[WHAT TO DO]
Please retype all of the data below word for word, leaving out the pictures.

[WORKING DATA]
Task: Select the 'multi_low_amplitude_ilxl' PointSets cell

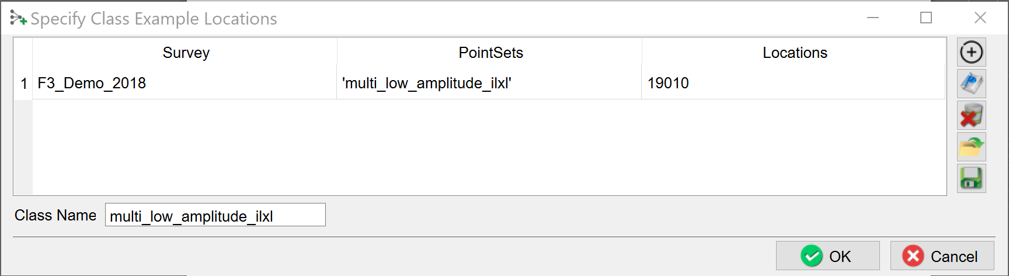Action: (489, 84)
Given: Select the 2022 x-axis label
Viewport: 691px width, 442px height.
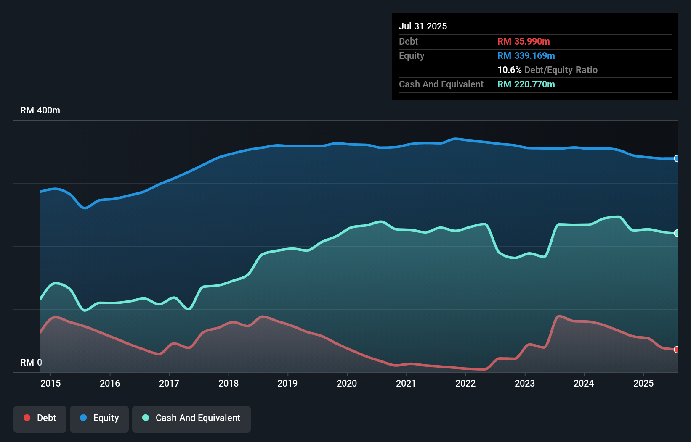Looking at the screenshot, I should [465, 383].
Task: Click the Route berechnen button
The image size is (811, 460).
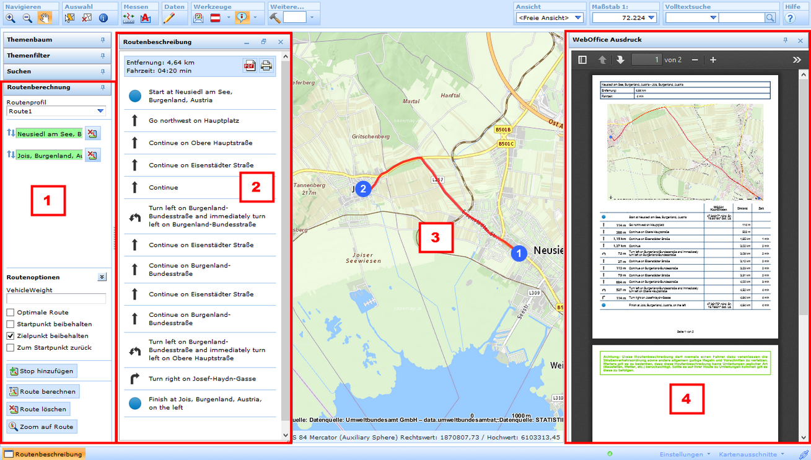Action: 42,391
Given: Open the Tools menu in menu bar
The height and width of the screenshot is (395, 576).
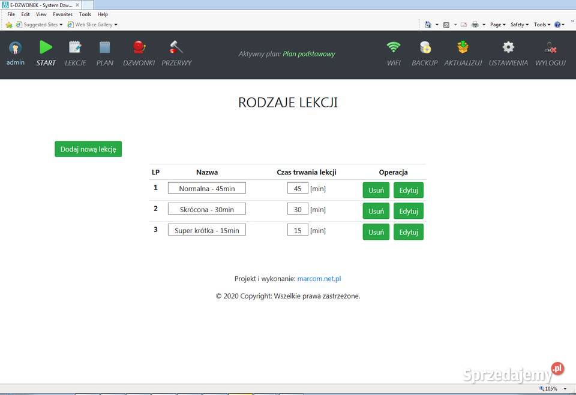Looking at the screenshot, I should [x=85, y=14].
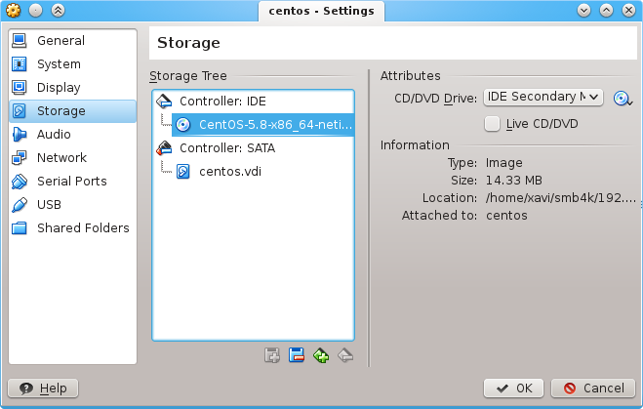Image resolution: width=643 pixels, height=409 pixels.
Task: Open the USB settings page
Action: [x=72, y=204]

[SOLUTION BELOW]
Task: Select the 'multi_low_amplitude_ilxl' PointSets cell

Action: (489, 84)
Given: Select the 2022 x-axis label
Viewport: 691px width, 442px height.
Looking at the screenshot, I should [465, 383].
Task: Click the Route berechnen button
The image size is (811, 460).
Action: 42,391
Given: Open the Tools menu in menu bar
The height and width of the screenshot is (395, 576).
Looking at the screenshot, I should [x=85, y=14].
Image resolution: width=643 pixels, height=409 pixels.
Task: Open the USB settings page
Action: [x=72, y=204]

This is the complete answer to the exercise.